Pre-built Text Filters

from src.data.utils.filtering import (
    create_locate_classes_filter_function,
    create_babel_20_classes_filter_function,
    create_babel_60_classes_filter_function,
    create_babel_90_classes_filter_function,
    create_babel_120_classes_filter_function,
    NoTransitionFilter,
    ExactMatchFilter
)

# Use predefined class filters
filter_config.prompt_text_filter_function = create_locate_classes_filter_function()

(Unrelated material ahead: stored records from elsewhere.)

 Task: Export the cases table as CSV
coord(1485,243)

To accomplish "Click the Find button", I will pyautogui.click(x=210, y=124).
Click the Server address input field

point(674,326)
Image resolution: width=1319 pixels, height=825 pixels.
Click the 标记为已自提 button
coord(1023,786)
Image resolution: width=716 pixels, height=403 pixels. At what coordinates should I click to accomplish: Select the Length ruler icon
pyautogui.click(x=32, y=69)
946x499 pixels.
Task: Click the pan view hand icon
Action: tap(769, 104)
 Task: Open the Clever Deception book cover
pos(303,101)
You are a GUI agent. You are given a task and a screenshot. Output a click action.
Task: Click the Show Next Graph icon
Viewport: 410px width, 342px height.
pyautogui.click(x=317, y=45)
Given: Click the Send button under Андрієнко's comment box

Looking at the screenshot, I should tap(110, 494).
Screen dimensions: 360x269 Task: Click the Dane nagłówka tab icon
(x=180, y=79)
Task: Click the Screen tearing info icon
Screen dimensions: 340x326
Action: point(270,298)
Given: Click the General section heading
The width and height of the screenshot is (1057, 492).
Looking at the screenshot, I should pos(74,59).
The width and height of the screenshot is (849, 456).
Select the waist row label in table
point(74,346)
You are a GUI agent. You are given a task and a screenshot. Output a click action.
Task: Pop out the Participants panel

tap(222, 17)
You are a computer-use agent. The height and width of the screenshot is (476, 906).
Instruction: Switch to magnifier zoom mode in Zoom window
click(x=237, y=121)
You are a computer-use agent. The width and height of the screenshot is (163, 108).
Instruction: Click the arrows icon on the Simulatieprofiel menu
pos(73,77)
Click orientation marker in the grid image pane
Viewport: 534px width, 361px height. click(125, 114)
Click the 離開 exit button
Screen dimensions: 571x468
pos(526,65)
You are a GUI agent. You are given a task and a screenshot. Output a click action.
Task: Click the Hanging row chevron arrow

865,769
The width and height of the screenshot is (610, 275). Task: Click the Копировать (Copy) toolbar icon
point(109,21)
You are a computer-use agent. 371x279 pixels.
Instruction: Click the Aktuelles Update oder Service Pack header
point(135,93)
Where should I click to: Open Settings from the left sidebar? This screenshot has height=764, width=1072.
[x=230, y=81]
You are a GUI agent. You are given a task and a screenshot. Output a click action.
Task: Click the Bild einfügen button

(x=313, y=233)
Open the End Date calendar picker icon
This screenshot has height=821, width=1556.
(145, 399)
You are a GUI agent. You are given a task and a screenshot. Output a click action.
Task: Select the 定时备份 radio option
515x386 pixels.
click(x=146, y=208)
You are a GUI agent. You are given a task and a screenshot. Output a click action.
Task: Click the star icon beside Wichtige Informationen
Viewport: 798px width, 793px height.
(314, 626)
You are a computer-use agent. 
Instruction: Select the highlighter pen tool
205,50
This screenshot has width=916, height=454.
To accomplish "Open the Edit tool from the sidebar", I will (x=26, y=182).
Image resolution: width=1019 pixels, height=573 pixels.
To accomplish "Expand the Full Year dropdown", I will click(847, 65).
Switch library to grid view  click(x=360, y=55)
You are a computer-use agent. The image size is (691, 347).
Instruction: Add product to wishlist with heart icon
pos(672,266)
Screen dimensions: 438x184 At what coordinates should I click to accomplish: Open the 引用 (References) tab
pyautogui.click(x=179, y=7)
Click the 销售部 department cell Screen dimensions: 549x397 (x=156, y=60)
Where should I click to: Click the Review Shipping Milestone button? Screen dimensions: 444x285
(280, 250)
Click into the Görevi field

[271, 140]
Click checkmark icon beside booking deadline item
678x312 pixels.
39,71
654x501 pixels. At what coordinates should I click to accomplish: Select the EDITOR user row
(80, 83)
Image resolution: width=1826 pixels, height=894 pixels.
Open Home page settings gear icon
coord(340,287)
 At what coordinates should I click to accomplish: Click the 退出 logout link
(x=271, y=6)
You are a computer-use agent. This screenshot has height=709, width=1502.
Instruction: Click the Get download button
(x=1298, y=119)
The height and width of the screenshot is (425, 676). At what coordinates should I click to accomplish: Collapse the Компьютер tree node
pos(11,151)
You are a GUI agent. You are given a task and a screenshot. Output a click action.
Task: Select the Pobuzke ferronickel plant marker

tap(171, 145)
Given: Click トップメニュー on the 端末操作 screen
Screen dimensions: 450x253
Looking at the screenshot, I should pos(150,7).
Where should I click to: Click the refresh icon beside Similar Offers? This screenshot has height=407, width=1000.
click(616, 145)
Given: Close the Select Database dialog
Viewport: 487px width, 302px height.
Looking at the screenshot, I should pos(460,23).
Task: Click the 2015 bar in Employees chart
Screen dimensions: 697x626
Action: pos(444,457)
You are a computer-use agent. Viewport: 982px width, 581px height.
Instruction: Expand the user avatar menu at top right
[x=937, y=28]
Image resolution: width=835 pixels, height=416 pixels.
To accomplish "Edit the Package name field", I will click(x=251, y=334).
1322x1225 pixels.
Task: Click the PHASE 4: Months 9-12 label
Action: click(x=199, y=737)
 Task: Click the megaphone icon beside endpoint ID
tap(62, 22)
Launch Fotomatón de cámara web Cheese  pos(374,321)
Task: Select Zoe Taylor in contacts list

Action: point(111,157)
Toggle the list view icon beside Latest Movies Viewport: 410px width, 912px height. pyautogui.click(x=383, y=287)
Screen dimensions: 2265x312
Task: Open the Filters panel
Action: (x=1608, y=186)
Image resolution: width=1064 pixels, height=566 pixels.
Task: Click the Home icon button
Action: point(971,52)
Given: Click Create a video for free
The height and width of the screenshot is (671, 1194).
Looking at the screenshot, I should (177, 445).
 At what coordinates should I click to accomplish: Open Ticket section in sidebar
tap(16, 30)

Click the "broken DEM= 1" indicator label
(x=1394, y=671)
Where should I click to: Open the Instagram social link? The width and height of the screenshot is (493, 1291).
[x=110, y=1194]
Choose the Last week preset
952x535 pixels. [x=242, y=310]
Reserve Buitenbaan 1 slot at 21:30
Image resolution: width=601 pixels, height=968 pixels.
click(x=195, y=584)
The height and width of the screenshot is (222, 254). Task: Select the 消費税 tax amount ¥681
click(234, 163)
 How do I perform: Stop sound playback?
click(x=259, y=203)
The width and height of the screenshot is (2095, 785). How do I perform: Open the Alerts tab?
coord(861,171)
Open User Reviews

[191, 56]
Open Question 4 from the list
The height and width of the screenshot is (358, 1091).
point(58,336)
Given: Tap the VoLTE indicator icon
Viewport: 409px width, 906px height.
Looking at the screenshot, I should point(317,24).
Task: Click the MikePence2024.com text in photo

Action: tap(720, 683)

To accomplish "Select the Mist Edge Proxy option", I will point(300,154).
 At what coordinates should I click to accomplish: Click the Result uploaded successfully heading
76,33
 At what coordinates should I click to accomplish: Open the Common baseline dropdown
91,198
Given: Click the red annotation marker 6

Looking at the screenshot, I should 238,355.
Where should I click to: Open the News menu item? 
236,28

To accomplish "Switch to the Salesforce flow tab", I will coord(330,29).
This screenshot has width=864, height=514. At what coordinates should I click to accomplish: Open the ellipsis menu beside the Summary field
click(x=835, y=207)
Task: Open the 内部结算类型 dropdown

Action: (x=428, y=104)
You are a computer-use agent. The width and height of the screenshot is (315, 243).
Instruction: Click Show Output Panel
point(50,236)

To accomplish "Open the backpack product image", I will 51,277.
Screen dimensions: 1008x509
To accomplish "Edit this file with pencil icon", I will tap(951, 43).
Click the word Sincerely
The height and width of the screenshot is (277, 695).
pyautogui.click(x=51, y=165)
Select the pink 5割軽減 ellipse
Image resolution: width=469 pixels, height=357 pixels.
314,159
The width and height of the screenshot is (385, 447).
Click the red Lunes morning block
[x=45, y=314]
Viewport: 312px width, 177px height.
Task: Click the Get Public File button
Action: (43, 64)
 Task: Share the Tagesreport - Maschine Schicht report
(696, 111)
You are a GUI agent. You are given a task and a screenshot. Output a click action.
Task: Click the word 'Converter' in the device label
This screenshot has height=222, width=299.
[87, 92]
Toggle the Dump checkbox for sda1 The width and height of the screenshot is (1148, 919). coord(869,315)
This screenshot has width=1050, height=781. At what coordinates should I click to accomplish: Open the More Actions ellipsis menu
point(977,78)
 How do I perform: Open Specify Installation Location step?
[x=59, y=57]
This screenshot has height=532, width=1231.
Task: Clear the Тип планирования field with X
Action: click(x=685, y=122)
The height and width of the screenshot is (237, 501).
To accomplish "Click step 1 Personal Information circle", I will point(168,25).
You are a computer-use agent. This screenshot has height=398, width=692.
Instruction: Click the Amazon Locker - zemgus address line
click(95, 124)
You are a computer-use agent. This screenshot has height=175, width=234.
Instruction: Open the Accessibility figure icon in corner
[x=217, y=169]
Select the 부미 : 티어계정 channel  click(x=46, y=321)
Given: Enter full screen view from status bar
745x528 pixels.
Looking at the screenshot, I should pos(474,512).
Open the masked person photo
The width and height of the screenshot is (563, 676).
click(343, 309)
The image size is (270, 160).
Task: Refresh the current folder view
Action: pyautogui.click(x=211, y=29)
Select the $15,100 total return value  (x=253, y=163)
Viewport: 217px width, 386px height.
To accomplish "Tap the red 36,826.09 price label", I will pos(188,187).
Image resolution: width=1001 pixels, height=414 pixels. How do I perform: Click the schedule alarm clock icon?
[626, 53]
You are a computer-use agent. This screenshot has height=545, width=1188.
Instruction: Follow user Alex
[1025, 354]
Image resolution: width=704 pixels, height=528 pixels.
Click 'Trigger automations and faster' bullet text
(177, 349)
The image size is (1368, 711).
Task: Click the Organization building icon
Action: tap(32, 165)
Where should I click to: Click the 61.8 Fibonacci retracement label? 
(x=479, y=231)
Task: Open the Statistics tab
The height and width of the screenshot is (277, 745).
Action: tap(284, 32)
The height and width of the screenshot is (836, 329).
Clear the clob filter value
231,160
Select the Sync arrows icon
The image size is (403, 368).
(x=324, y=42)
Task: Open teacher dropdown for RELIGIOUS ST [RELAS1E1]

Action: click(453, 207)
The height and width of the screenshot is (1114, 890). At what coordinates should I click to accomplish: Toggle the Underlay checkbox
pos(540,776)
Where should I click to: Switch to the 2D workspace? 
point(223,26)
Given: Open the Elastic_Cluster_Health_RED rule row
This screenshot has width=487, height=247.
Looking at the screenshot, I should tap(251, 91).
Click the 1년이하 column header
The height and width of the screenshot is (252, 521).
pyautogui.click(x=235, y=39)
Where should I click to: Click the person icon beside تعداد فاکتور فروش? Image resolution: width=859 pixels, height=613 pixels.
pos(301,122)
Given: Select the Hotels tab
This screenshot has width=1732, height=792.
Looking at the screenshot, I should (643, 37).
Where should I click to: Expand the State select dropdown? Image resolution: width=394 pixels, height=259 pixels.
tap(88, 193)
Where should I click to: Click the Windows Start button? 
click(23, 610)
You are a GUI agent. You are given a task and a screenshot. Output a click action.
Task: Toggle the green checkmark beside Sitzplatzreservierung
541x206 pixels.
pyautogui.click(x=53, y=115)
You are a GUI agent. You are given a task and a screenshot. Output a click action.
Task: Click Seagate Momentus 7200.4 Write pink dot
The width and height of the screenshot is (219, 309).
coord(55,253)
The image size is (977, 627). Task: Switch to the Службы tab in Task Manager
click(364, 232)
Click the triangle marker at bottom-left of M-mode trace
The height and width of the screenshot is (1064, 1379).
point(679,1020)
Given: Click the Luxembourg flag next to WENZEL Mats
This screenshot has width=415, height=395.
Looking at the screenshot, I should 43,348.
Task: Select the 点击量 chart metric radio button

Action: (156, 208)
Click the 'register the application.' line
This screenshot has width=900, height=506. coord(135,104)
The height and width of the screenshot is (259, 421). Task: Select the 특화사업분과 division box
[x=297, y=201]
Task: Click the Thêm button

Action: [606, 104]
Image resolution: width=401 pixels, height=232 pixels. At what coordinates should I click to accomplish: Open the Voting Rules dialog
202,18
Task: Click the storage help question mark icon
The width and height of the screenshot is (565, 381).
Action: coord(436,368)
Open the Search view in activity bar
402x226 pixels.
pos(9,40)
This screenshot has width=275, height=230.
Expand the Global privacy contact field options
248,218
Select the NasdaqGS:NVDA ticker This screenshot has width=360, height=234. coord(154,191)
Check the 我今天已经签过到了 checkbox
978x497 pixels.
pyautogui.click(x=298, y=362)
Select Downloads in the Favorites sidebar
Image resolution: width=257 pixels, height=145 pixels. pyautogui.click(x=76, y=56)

# Or create custom filters
filter_config.prompt_text_filter_function = NoTransitionFilter()  # Remove transition annotations
filter_config.prompt_text_filter_function = ExactMatchFilter(["walking", "running"])  # Only specific classes

Span Standardization

Standardize span lengths using windowing or chunking approaches:

from src.data.utils.augmentation import (
    StandardizeSpansSlidingWindow,
    SeparateFrameAndSequenceSpans
)

# Sliding window approach (overlapping spans)
window_function = StandardizeSpansSlidingWindow(
    target_span_length=16,     # Target length for all spans
    max_extend_frames=4,       # Maximum frames to extend short spans
    stride=8                   # Overlap between windows
)

# Separate frame and sequence spans into distinct samples
separate_function = SeparateFrameAndSequenceSpans(
    debug=False                # Enable debug output
)

# Add to pipeline
self.add_step(window_function, batched=False)
self.add_step(separate_function, batched=True)

Batch Structure Simplification

Convert dataset structures to standardized formats:

from src.data.utils.batching import (
    babel_simplify_batch_structure,
    hml3d_simplify_batch_structure
)

# For Babel datasets
self.add_step(babel_simplify_batch_structure, batched=False)

# For HumanML3D datasets
self.add_step(hml3d_simplify_batch_structure, batched=True)

# For KIT-ML datasets
...

Example Usage

from src.data.babel import BabelDataset

dataset = BabelDataset(
    split="train",
    pipeline="my-custom",
    load_from_cache_file=True
)

for sample in dataset:
    print(f"Motion shape: {sample['motion']['new_joints'].shape}")
    print(f"Prompts: {len(sample['prompts'])}")

This pipeline system provides the flexibility to create sophisticated data processing workflows while maintaining consistency and performance across different datasets and experimental setups.